Begin INPUT ROWS

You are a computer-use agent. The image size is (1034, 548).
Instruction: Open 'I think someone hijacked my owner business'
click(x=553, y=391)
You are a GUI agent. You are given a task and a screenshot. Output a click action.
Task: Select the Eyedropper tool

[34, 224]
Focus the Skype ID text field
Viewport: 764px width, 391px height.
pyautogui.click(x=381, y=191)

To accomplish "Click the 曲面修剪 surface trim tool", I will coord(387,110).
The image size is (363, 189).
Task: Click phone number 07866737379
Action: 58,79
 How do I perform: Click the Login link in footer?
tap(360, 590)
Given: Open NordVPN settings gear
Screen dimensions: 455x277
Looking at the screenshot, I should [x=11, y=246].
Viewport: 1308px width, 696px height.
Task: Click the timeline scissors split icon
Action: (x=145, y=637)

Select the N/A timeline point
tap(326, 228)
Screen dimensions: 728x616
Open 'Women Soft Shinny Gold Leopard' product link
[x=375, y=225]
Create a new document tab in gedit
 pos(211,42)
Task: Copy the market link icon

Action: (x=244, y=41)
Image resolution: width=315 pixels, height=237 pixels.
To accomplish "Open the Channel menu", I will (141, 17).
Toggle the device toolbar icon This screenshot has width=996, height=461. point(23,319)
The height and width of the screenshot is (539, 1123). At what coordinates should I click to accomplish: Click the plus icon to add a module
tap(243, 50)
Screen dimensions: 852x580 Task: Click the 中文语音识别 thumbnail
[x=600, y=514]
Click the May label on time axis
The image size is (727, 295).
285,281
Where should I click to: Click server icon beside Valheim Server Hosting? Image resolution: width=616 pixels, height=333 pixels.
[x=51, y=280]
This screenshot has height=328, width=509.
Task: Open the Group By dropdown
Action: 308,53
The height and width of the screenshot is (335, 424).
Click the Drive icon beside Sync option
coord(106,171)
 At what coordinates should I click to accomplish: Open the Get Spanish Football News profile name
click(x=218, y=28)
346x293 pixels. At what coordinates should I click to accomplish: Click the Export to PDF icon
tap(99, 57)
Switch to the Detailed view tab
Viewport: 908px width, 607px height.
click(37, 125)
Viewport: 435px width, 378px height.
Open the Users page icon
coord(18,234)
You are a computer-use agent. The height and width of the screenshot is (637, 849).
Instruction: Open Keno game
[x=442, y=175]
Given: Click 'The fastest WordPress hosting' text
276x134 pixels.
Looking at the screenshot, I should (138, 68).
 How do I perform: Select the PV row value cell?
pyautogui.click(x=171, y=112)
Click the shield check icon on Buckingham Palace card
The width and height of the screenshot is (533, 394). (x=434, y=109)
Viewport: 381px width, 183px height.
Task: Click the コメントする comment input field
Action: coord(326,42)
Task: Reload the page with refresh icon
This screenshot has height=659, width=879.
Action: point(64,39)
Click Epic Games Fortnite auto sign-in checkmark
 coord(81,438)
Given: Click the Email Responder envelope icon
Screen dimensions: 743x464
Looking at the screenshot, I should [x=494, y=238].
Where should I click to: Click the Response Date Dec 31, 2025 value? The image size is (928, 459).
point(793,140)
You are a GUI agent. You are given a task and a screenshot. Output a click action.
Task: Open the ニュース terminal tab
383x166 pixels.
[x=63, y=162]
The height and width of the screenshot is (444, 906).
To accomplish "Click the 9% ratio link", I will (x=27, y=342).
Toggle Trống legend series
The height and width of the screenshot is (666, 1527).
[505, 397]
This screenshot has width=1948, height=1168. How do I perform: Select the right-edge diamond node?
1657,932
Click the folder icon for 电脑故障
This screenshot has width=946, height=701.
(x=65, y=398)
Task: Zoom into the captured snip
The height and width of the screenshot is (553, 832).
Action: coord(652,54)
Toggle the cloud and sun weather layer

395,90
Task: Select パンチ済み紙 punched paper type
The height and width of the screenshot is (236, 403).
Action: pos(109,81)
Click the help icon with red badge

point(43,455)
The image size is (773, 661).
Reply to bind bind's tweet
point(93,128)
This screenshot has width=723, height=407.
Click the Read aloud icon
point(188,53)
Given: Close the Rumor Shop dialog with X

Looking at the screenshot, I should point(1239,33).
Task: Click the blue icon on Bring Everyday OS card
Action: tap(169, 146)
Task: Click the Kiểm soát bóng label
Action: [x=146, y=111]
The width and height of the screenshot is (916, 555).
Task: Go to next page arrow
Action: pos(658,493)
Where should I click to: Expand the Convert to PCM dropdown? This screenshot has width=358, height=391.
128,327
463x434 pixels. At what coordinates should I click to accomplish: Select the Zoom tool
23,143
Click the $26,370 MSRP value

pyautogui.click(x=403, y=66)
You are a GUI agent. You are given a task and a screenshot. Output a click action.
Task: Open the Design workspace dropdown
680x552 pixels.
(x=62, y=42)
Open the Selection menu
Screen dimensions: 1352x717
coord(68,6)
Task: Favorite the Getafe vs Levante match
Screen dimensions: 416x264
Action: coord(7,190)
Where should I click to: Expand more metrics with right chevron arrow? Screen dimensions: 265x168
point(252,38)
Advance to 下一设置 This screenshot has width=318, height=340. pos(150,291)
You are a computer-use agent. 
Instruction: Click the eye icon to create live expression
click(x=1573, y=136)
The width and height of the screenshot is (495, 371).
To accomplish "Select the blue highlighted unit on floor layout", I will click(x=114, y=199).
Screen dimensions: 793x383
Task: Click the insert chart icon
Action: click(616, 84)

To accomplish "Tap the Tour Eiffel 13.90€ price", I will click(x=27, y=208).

End INPUT ROWS

■ **GOAL OF THE EXERCISE**:
Reproduce the material verbatim, beginning with the line that contains "Where should I click to: Expand the" and continuing through the end of the material, both ends included.

■ **FINAL RESULT**:
Where should I click to: Expand the Convert to PCM dropdown? This screenshot has width=358, height=391.
128,327
463x434 pixels. At what coordinates should I click to accomplish: Select the Zoom tool
23,143
Click the $26,370 MSRP value

pyautogui.click(x=403, y=66)
You are a GUI agent. You are given a task and a screenshot. Output a click action.
Task: Open the Design workspace dropdown
680x552 pixels.
(x=62, y=42)
Open the Selection menu
Screen dimensions: 1352x717
coord(68,6)
Task: Favorite the Getafe vs Levante match
Screen dimensions: 416x264
Action: coord(7,190)
Where should I click to: Expand more metrics with right chevron arrow? Screen dimensions: 265x168
point(252,38)
Advance to 下一设置 This screenshot has width=318, height=340. pos(150,291)
You are a computer-use agent. 
Instruction: Click the eye icon to create live expression
click(x=1573, y=136)
The width and height of the screenshot is (495, 371).
To accomplish "Select the blue highlighted unit on floor layout", I will click(x=114, y=199).
Screen dimensions: 793x383
Task: Click the insert chart icon
Action: click(616, 84)

To accomplish "Tap the Tour Eiffel 13.90€ price", I will click(x=27, y=208).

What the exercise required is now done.